> [CHALLENGE]: Please write out each of the rows below word for word, leaving out the pictures.

> [RECORD EXCERPTS]:
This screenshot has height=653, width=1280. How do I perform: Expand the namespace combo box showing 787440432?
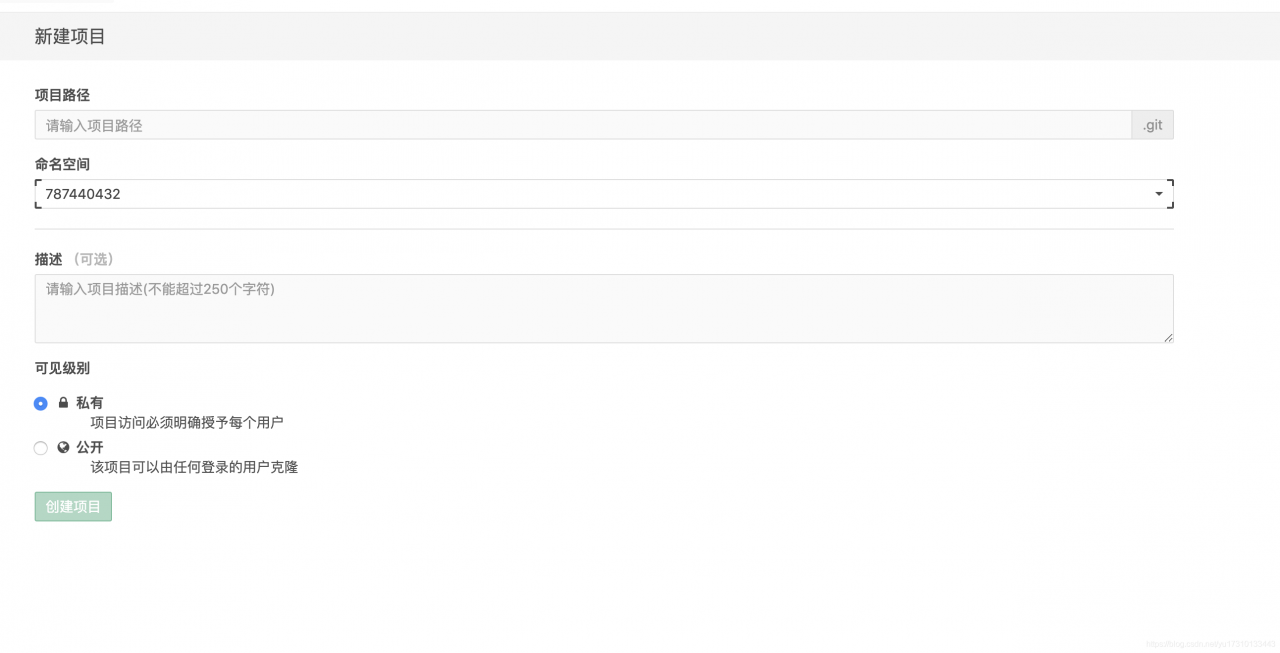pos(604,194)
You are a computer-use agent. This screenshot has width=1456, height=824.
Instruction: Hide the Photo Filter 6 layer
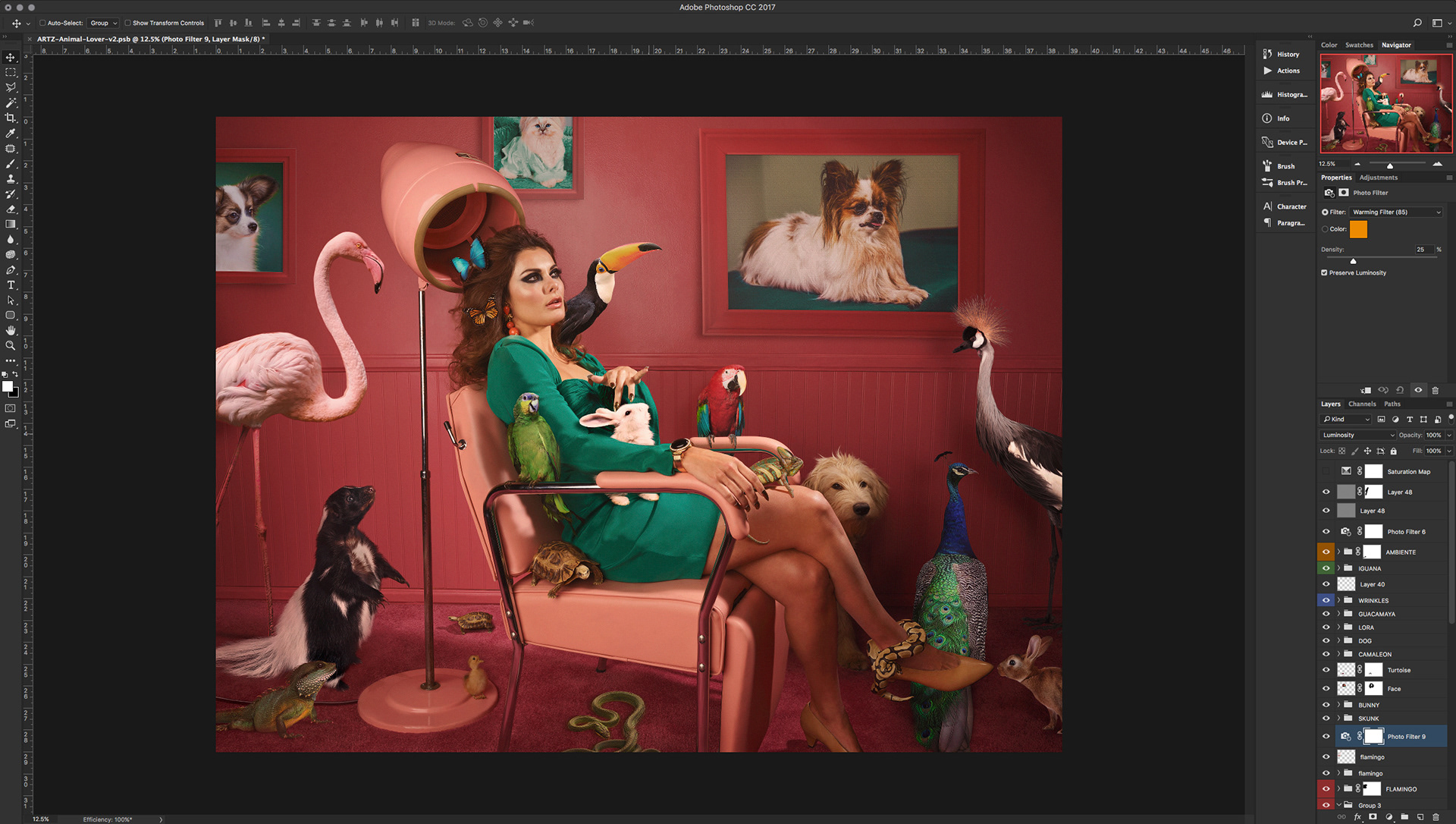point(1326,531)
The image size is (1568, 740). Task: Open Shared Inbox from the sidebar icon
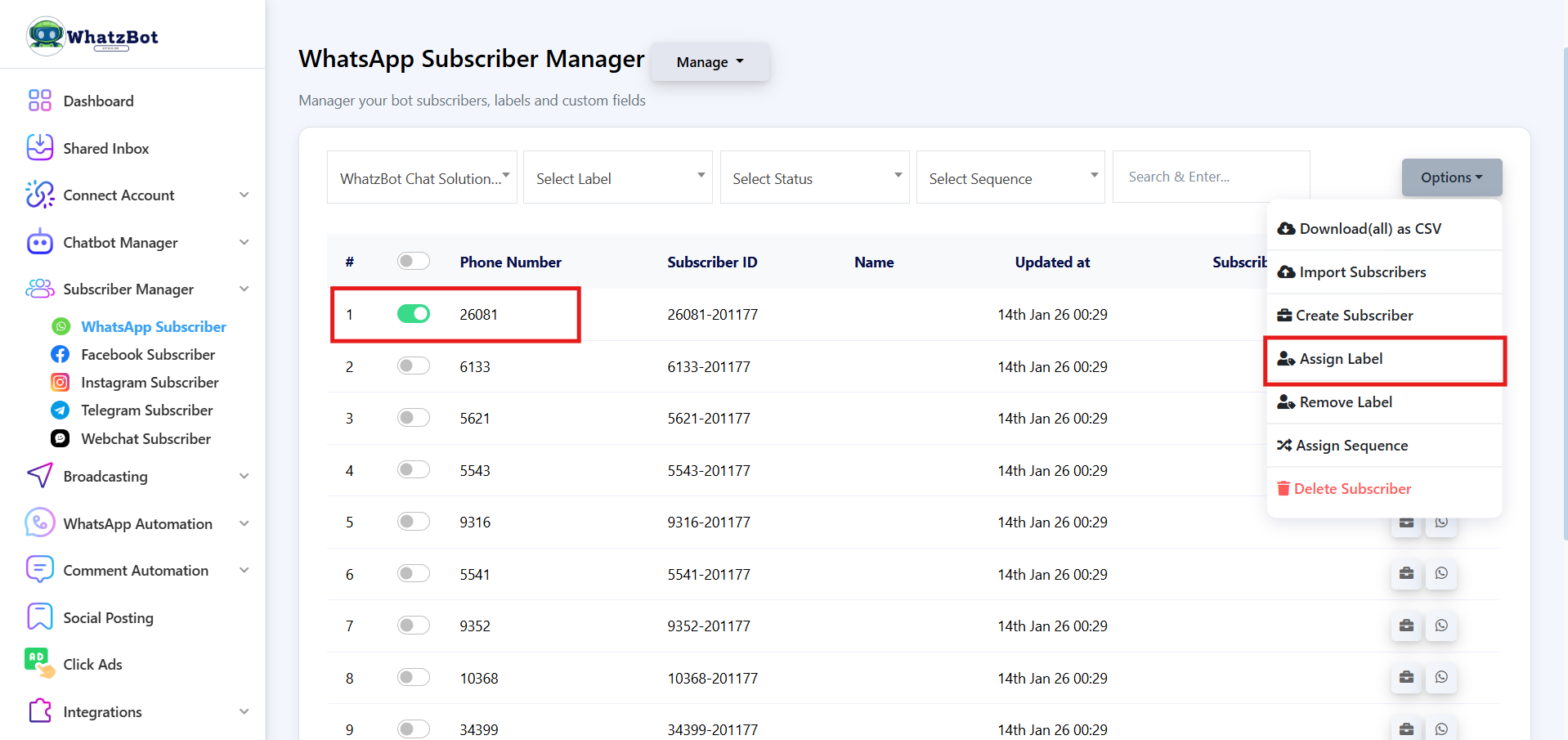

> [FINISHED ANSWER]:
This screenshot has height=653, width=1280. How do I perform: Expand the namespace combo box showing 787440432?
pos(604,194)
You are a computer-use agent. This screenshot has width=1456, height=824.
Instruction: Hide the Photo Filter 6 layer
point(1326,531)
The image size is (1568, 740). Task: Open Shared Inbox from the sidebar icon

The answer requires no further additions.